Credit Suisse axes 1,500 jobs
Swiss investment bank axes hundreds more jobs in investment banking to concentrate on the less risky private banking business
Credit Suisse has slashed another 1,500 jobs in its investment banking division, after culling 2,000 jobs in July, to increase its cost-cutting target by SFr200 million to SFr1.2 billion and boost its efforts in the less risky private banking business.
The bank said it will implement additional cost-efficiency measures to adjust its cost base – namely the job cuts. In this year’s Q2, it began implementing a number of cost-efficiency initiatives, by slashing jobs in the investment banking division, which are now expected to achieve SFr1.2 billion (up from SFr1.0 billion estimate) in cost savings.
The bank said this programme includes “reductions of approximately 4% of total headcount across the group and will involve implementation costs in 2011 of SFr550 million (up from an estimated range of SFr400 million to SFr450 million).
At face value, Credit Suisse reported improved results for this year’s third quarter, with pre-tax income of just over SFr1 billion, but most of the net income was attributable to shareholders (SFr683 million) and net new asset (SFr7.4 billion) in private banking.
It is no wonder the bank has announced it is to “evolve” its strategy, by utilising a “significant reduction of risk-weighted assets in investment banking, [to which the] measures underpin leading profitability in private banking and increased allocation of resources to faster-growing and large markets”.
Results revealed that investment banking posted a pre-tax loss of SFr190 million, which “reflected a challenging and volatile market environment”, said the group. However, like most of Credit Suisse’s counterparts, it chose to include debt (or debit) valuation adjustments (DVA) into its net revenue results.
It said that net revenues of SFr2.49 billion included “significant gains from DVA relating to certain structured note liabilities”.
Meanwhile, private banking bore a pre-tax income of SFr183 million, which includes SFr478 million from litigation provisions for the US and the German tax matters, when the US government investigated Swiss banks over allegations that they were helping high-net-worth clients evade tax laws.
Private banking net revenues stand at SFr2.6 billion; net new assets of SFr7.4 billion, of which SFr6.6 billion is in wealth management clients with strong inflows in ultra-high-net-worth individual (UHNWI) client and emerging market segments, said the group.

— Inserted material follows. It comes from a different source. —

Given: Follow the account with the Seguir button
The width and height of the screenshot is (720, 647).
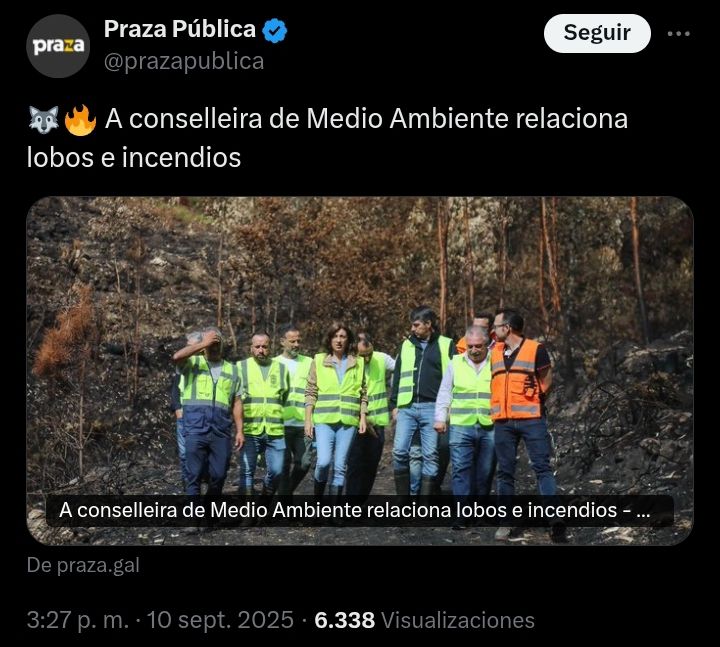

“During the third quarter, we experienced a challenging environment with a high degree of uncertainty, low levels of client activity across businesses and extreme market volatility,” says Brady Dougan, CEO at Credit Suisse. “In investment banking, we will accelerate our previously announced plans and reduce risk-weighted assets in fixed income under pro-forma Basle III by half by 2014. In private banking, we are committed to ensuring industry-leading profitability and implementing a series of growth, productivity and efficiency measures to build on our strong onshore and offshore footprint. All measures are aimed at increasing private banking’s contribution to the group’s pre-tax income by SFr800 million, excluding market-induced growth by 2014.”
The manoeuvre to concentrate on the private banking and wealth business comes at a time when analysts have remarked that it would make more sense for several investment banks, including Credit Suisse’s rival UBS, to more away from riskier business divisions and centre on the more profitable private wealth businesses.